Requirement ▸
Once you have read the data below, please repeat all of it exactly.

Dataset ▸
★ ★ ★ ★
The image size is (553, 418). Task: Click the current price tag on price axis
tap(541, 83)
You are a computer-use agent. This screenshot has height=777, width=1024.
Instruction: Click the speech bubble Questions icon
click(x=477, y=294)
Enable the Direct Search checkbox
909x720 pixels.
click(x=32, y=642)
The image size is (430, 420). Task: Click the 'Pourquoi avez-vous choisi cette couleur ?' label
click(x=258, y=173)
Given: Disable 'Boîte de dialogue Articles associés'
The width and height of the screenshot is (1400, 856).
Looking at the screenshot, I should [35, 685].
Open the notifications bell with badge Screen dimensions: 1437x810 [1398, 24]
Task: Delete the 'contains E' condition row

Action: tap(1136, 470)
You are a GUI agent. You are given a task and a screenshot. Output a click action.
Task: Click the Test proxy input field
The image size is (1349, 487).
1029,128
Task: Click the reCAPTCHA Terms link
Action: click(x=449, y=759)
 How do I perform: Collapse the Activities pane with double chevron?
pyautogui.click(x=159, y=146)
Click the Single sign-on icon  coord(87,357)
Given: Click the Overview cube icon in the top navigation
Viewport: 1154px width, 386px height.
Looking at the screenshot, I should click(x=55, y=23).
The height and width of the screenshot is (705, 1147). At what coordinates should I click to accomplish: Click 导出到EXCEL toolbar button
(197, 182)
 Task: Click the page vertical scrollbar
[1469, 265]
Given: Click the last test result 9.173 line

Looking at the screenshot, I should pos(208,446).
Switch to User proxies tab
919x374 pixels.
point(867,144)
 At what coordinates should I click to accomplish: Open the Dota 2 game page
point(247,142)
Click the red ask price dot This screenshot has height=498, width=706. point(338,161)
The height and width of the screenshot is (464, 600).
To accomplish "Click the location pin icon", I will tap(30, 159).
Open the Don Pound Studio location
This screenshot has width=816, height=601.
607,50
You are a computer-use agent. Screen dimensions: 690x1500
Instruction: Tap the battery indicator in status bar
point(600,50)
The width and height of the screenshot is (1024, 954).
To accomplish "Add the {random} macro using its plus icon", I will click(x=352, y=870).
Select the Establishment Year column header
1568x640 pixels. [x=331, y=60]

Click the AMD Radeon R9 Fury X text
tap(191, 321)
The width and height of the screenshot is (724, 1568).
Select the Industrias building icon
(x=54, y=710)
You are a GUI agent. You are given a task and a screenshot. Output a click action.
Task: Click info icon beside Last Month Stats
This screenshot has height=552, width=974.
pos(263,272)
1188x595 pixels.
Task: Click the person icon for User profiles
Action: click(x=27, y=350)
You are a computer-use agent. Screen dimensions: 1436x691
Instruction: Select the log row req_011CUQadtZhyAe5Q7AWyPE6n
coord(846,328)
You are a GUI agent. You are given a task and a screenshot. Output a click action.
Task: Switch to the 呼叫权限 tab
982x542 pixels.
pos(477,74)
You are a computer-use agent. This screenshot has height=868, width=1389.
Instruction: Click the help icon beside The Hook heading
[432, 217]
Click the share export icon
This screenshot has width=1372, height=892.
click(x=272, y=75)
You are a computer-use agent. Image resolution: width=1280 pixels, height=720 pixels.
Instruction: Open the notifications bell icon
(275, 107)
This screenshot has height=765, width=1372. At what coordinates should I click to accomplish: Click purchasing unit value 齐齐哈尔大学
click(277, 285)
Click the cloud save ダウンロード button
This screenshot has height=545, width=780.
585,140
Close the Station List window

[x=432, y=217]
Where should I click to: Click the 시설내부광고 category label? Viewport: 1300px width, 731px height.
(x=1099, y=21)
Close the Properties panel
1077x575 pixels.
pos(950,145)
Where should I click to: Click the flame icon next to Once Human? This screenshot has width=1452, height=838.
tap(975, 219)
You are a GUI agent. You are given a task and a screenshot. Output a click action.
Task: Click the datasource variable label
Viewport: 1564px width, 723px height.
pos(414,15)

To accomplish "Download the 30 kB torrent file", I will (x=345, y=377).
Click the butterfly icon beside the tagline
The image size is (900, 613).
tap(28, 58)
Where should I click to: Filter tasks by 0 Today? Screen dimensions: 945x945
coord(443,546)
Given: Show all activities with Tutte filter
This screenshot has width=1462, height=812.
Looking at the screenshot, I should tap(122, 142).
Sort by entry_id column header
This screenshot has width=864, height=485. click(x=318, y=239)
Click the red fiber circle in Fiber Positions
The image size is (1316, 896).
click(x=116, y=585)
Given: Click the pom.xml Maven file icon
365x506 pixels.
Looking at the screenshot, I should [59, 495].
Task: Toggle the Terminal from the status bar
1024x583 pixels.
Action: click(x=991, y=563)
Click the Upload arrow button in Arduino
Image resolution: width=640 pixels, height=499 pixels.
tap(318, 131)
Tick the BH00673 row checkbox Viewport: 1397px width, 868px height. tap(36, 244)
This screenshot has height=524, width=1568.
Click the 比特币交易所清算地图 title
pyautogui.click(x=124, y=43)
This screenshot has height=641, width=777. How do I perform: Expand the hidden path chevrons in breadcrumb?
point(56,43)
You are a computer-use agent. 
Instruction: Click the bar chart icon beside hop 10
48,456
★ ★ ★ ★
Problem solution ▸
The image size is (553, 418). Task: Click the current price tag on price axis
tap(541, 83)
You are a computer-use agent. This screenshot has height=777, width=1024.
Instruction: Click the speech bubble Questions icon
click(x=477, y=294)
Enable the Direct Search checkbox
909x720 pixels.
click(x=32, y=642)
The image size is (430, 420). Task: Click the 'Pourquoi avez-vous choisi cette couleur ?' label
click(x=258, y=173)
Given: Disable 'Boîte de dialogue Articles associés'
The width and height of the screenshot is (1400, 856).
Looking at the screenshot, I should [35, 685].
Open the notifications bell with badge Screen dimensions: 1437x810 [1398, 24]
Task: Delete the 'contains E' condition row

Action: tap(1136, 470)
You are a GUI agent. You are given a task and a screenshot. Output a click action.
Task: Click the Test proxy input field
The image size is (1349, 487).
1029,128
Task: Click the reCAPTCHA Terms link
Action: click(x=449, y=759)
 How do I perform: Collapse the Activities pane with double chevron?
pyautogui.click(x=159, y=146)
Click the Single sign-on icon  coord(87,357)
Given: Click the Overview cube icon in the top navigation
Viewport: 1154px width, 386px height.
Looking at the screenshot, I should click(x=55, y=23).
The height and width of the screenshot is (705, 1147). At what coordinates should I click to accomplish: Click 导出到EXCEL toolbar button
(197, 182)
 Task: Click the page vertical scrollbar
[1469, 265]
Given: Click the last test result 9.173 line

Looking at the screenshot, I should pos(208,446).
Switch to User proxies tab
919x374 pixels.
point(867,144)
 At what coordinates should I click to accomplish: Open the Dota 2 game page
point(247,142)
Click the red ask price dot This screenshot has height=498, width=706. point(338,161)
The height and width of the screenshot is (464, 600).
To accomplish "Click the location pin icon", I will tap(30, 159).
Open the Don Pound Studio location
This screenshot has width=816, height=601.
607,50
You are a computer-use agent. Screen dimensions: 690x1500
Instruction: Tap the battery indicator in status bar
point(600,50)
The width and height of the screenshot is (1024, 954).
To accomplish "Add the {random} macro using its plus icon", I will click(x=352, y=870).
Select the Establishment Year column header
1568x640 pixels. [x=331, y=60]

Click the AMD Radeon R9 Fury X text
tap(191, 321)
The width and height of the screenshot is (724, 1568).
Select the Industrias building icon
(x=54, y=710)
You are a GUI agent. You are given a task and a screenshot. Output a click action.
Task: Click info icon beside Last Month Stats
This screenshot has height=552, width=974.
pos(263,272)
1188x595 pixels.
Task: Click the person icon for User profiles
Action: click(x=27, y=350)
You are a computer-use agent. Screen dimensions: 1436x691
Instruction: Select the log row req_011CUQadtZhyAe5Q7AWyPE6n
coord(846,328)
You are a GUI agent. You are given a task and a screenshot. Output a click action.
Task: Switch to the 呼叫权限 tab
982x542 pixels.
pos(477,74)
You are a computer-use agent. This screenshot has height=868, width=1389.
Instruction: Click the help icon beside The Hook heading
[432, 217]
Click the share export icon
This screenshot has width=1372, height=892.
click(x=272, y=75)
You are a computer-use agent. Image resolution: width=1280 pixels, height=720 pixels.
Instruction: Open the notifications bell icon
(275, 107)
This screenshot has height=765, width=1372. At what coordinates should I click to accomplish: Click purchasing unit value 齐齐哈尔大学
click(277, 285)
Click the cloud save ダウンロード button
This screenshot has height=545, width=780.
585,140
Close the Station List window

[x=432, y=217]
Where should I click to: Click the 시설내부광고 category label? Viewport: 1300px width, 731px height.
(x=1099, y=21)
Close the Properties panel
1077x575 pixels.
pos(950,145)
Where should I click to: Click the flame icon next to Once Human? This screenshot has width=1452, height=838.
tap(975, 219)
You are a GUI agent. You are given a task and a screenshot. Output a click action.
Task: Click the datasource variable label
Viewport: 1564px width, 723px height.
pos(414,15)

To accomplish "Download the 30 kB torrent file", I will (x=345, y=377).
Click the butterfly icon beside the tagline
The image size is (900, 613).
tap(28, 58)
Where should I click to: Filter tasks by 0 Today? Screen dimensions: 945x945
coord(443,546)
Given: Show all activities with Tutte filter
This screenshot has width=1462, height=812.
Looking at the screenshot, I should tap(122, 142).
Sort by entry_id column header
This screenshot has width=864, height=485. click(x=318, y=239)
Click the red fiber circle in Fiber Positions
The image size is (1316, 896).
click(x=116, y=585)
Given: Click the pom.xml Maven file icon
365x506 pixels.
Looking at the screenshot, I should [59, 495].
Task: Toggle the Terminal from the status bar
1024x583 pixels.
Action: click(x=991, y=563)
Click the Upload arrow button in Arduino
Image resolution: width=640 pixels, height=499 pixels.
tap(318, 131)
Tick the BH00673 row checkbox Viewport: 1397px width, 868px height. tap(36, 244)
This screenshot has height=524, width=1568.
Click the 比特币交易所清算地图 title
pyautogui.click(x=124, y=43)
This screenshot has height=641, width=777. How do I perform: Expand the hidden path chevrons in breadcrumb?
point(56,43)
You are a computer-use agent. 
Instruction: Click the bar chart icon beside hop 10
48,456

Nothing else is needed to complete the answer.